* WORK INSTRUCTIONS
Each line from the one containing "[Close dialog] (361, 1185)" through the last line of the records is to be repeated exactly, with all pictures left out.

Start of AVAILABLE RECORDS

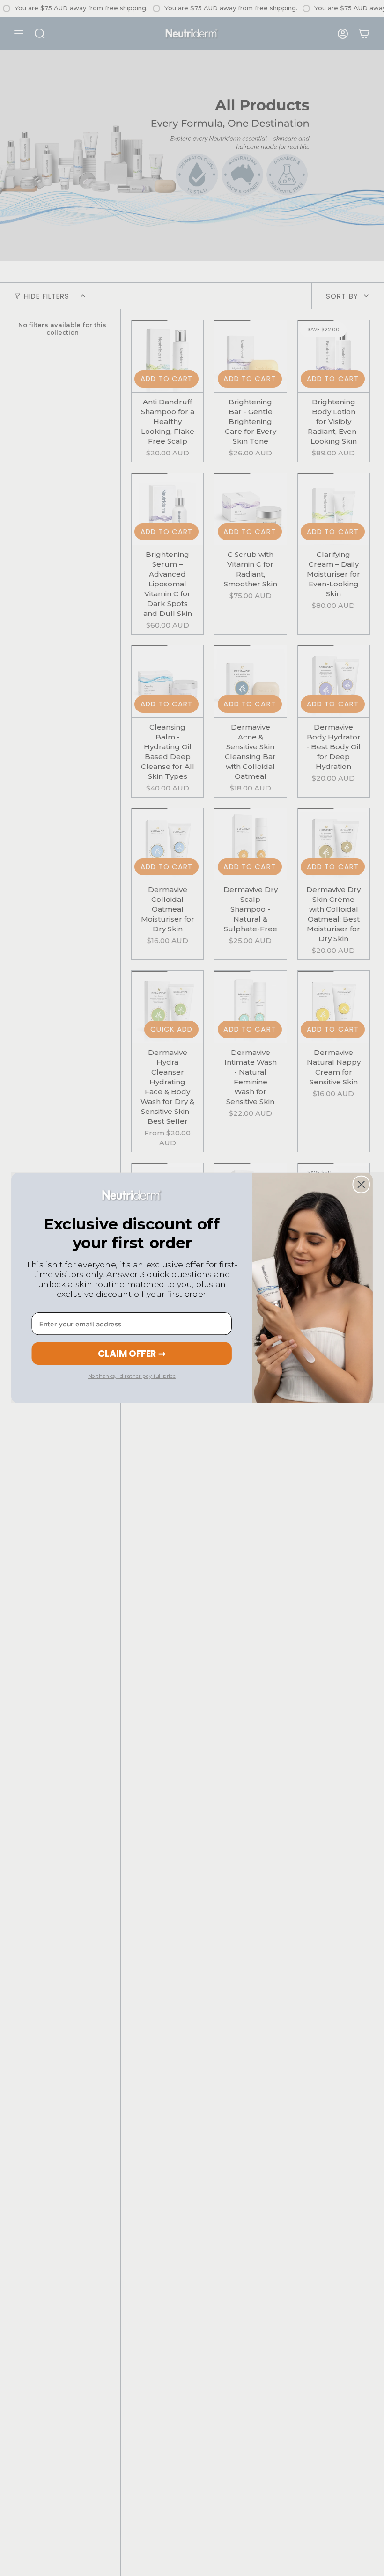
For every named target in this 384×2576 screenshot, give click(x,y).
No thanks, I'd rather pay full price (132, 1375)
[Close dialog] (361, 1185)
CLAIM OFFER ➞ (132, 1353)
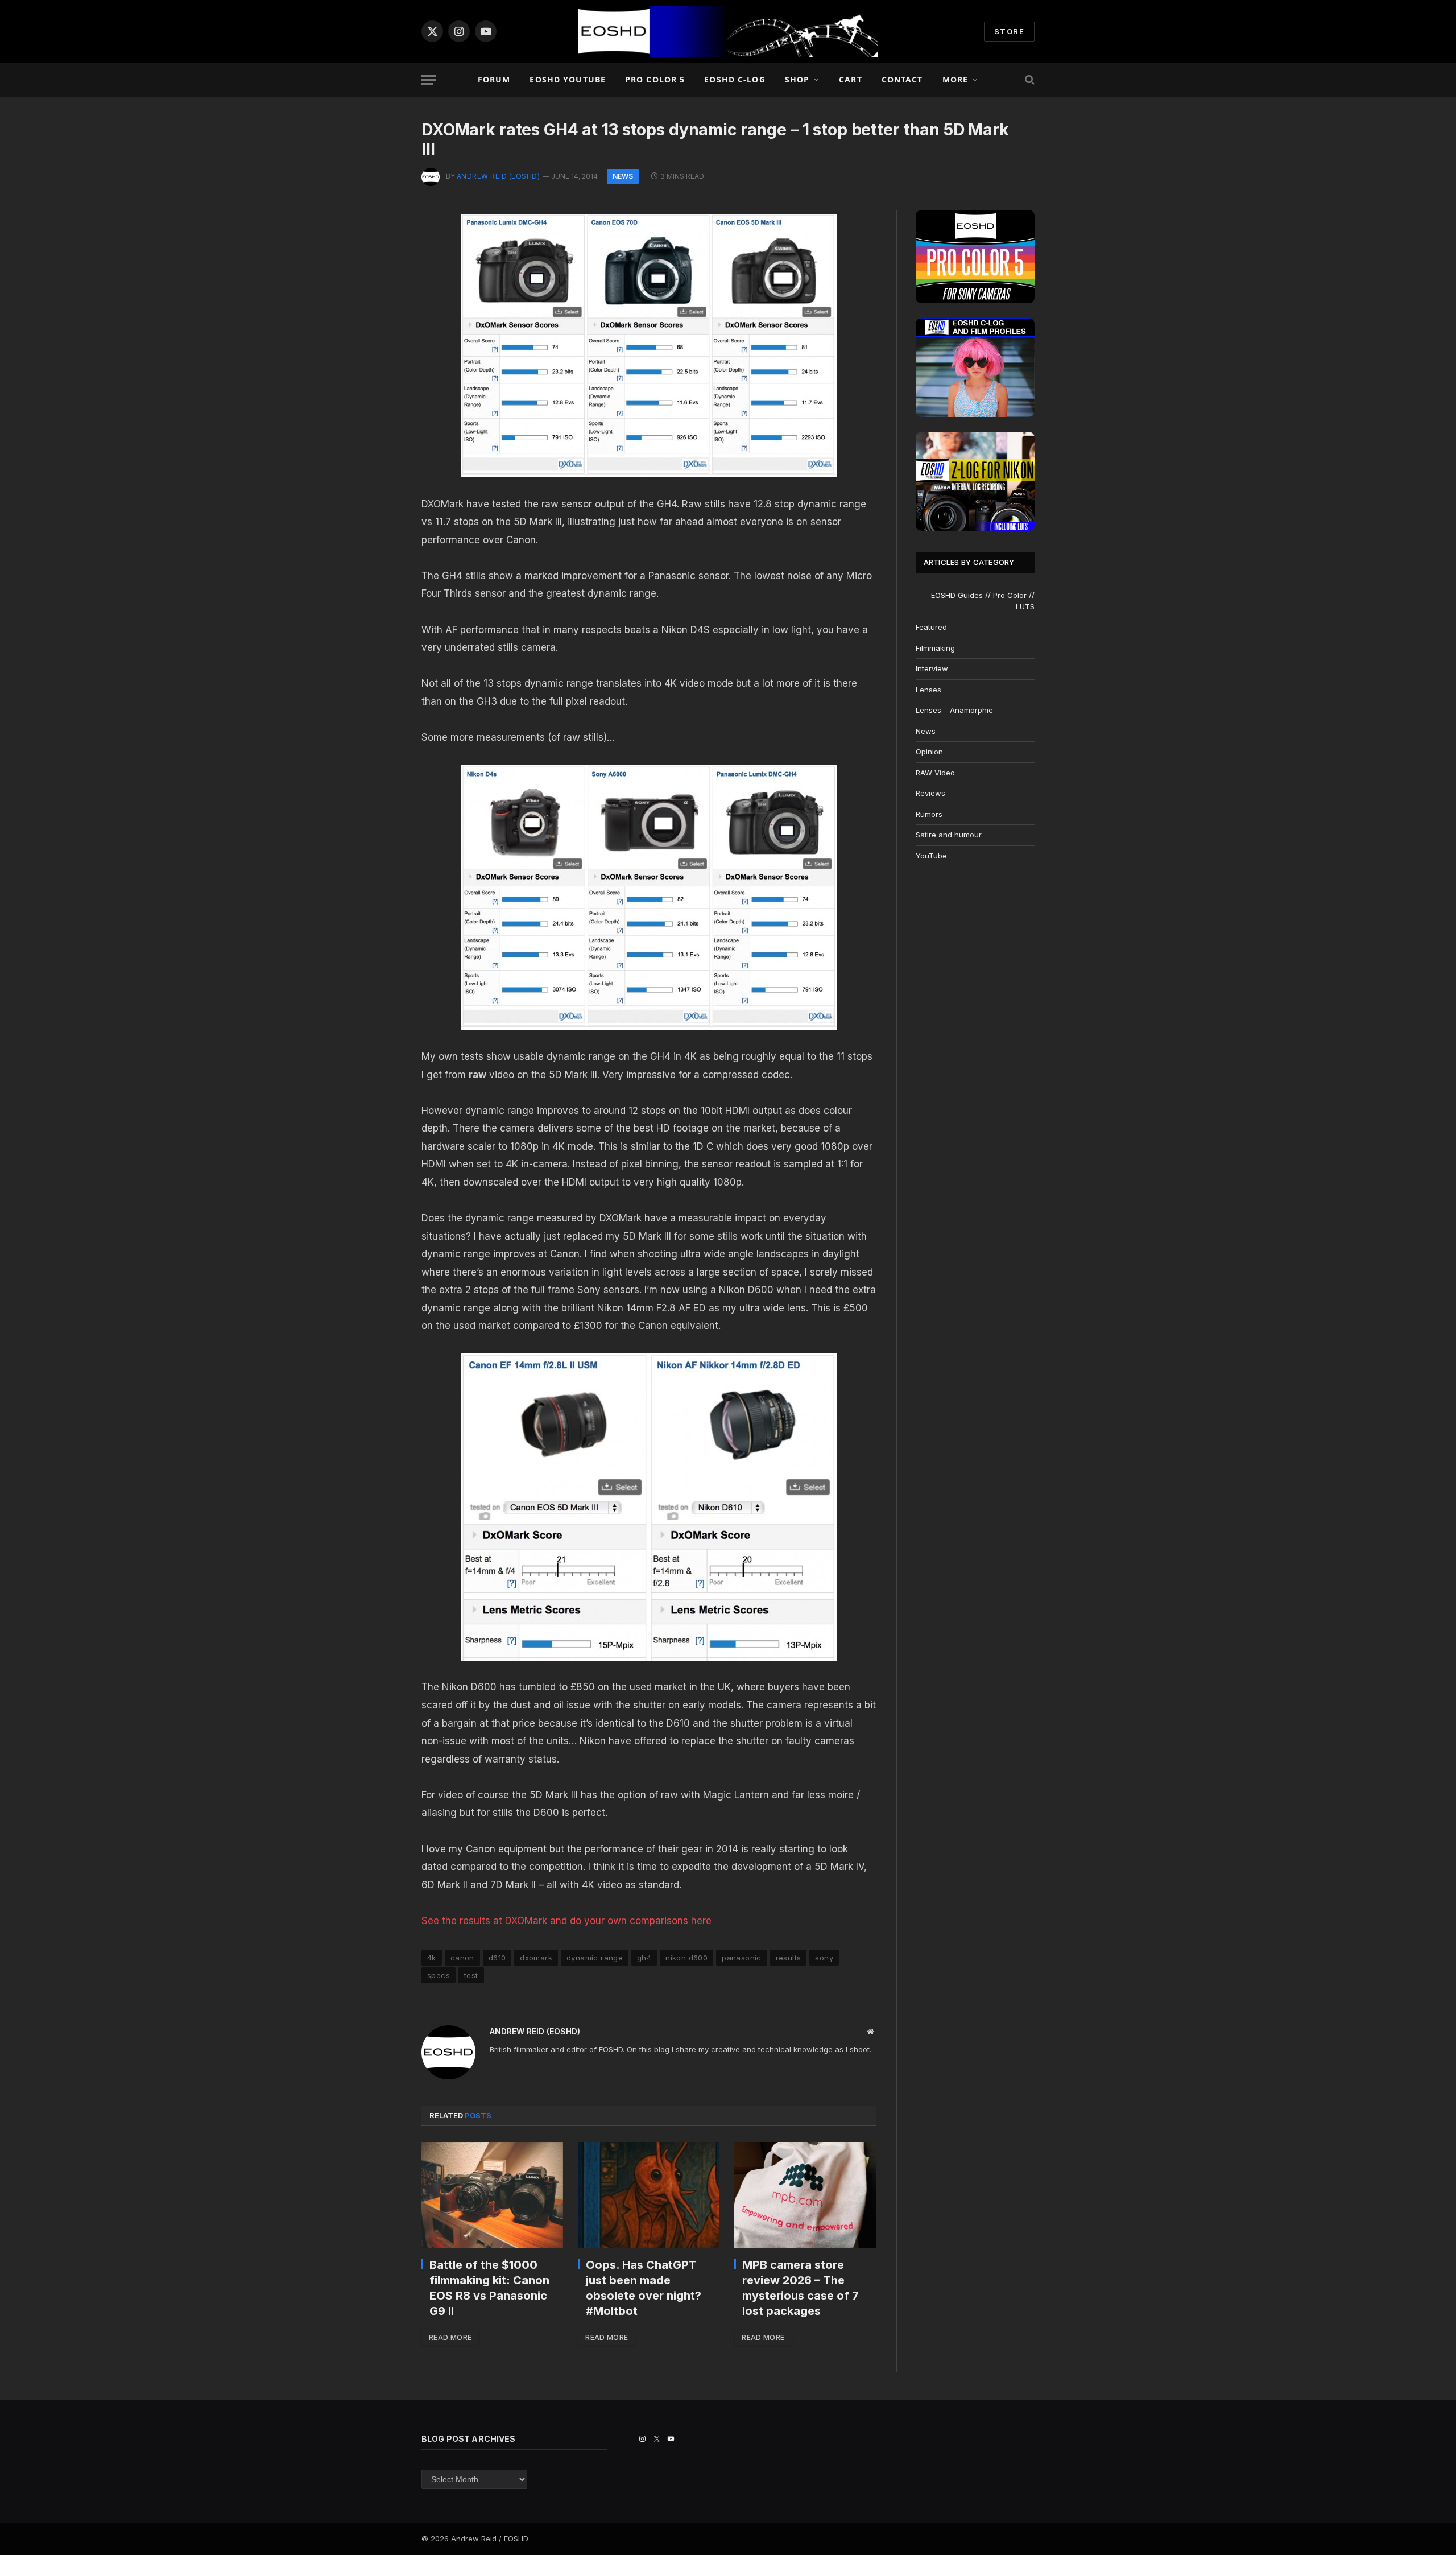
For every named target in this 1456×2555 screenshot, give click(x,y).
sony (824, 1957)
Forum (494, 79)
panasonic (742, 1957)
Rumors (929, 814)
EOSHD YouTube (568, 79)
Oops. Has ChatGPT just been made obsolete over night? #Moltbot (643, 2288)
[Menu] (428, 80)
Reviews (930, 793)
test (471, 1975)
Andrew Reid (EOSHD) (498, 176)
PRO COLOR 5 (655, 79)
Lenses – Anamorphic (954, 710)
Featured (931, 626)
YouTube (931, 855)
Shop (797, 79)
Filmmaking (935, 648)
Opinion (929, 751)
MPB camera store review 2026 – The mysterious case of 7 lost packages (800, 2288)
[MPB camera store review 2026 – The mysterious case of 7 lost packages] (805, 2195)
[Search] (1029, 80)
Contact (902, 79)
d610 (497, 1957)
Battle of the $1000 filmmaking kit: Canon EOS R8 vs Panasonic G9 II (489, 2288)
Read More (450, 2337)
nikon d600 (686, 1957)
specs (438, 1975)
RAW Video (935, 772)
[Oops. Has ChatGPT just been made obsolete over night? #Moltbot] (648, 2195)
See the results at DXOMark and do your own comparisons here (566, 1920)
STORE (1009, 31)
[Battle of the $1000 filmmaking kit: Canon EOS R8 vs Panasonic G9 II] (492, 2195)
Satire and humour (949, 834)
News (623, 176)
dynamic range (594, 1957)
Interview (932, 668)
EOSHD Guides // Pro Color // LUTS (983, 601)
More (955, 79)
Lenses (928, 689)
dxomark (536, 1957)
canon (462, 1957)
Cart (850, 79)
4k (431, 1957)
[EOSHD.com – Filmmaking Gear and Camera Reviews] (728, 31)
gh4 (644, 1957)
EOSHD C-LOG (734, 79)
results (788, 1957)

End of AVAILABLE RECORDS

* ANSWER TO THIS EXERCISE
[Close dialog] (361, 1185)
CLAIM OFFER ➞ (132, 1353)
For every named target in this 1456×2555 screenshot, give click(x,y).
sony (824, 1957)
Forum (494, 79)
panasonic (742, 1957)
Rumors (929, 814)
EOSHD YouTube (568, 79)
Oops. Has ChatGPT just been made obsolete over night? #Moltbot (643, 2288)
[Menu] (428, 80)
Reviews (930, 793)
test (471, 1975)
Andrew Reid (EOSHD) (498, 176)
PRO COLOR 5 (655, 79)
Lenses – Anamorphic (954, 710)
Featured (931, 626)
YouTube (931, 855)
Shop (797, 79)
Filmmaking (935, 648)
Opinion (929, 751)
MPB camera store review 2026 – The mysterious case of 7 lost packages (800, 2288)
[MPB camera store review 2026 – The mysterious case of 7 lost packages] (805, 2195)
[Search] (1029, 80)
Contact (902, 79)
d610 (497, 1957)
Battle of the $1000 filmmaking kit: Canon EOS R8 vs Panasonic G9 II (489, 2288)
Read More (450, 2337)
nikon d600 (686, 1957)
specs (438, 1975)
RAW Video (935, 772)
[Oops. Has ChatGPT just been made obsolete over night? #Moltbot] (648, 2195)
See the results at DXOMark and do your own comparisons here (566, 1920)
STORE (1009, 31)
[Battle of the $1000 filmmaking kit: Canon EOS R8 vs Panasonic G9 II] (492, 2195)
Satire and humour (949, 834)
News (623, 176)
dynamic range (594, 1957)
Interview (932, 668)
EOSHD Guides // Pro Color // LUTS (983, 601)
More (955, 79)
Lenses (928, 689)
dxomark (536, 1957)
canon (462, 1957)
Cart (850, 79)
4k (431, 1957)
[EOSHD.com – Filmmaking Gear and Camera Reviews] (728, 31)
gh4 (644, 1957)
EOSHD C-LOG (734, 79)
results (788, 1957)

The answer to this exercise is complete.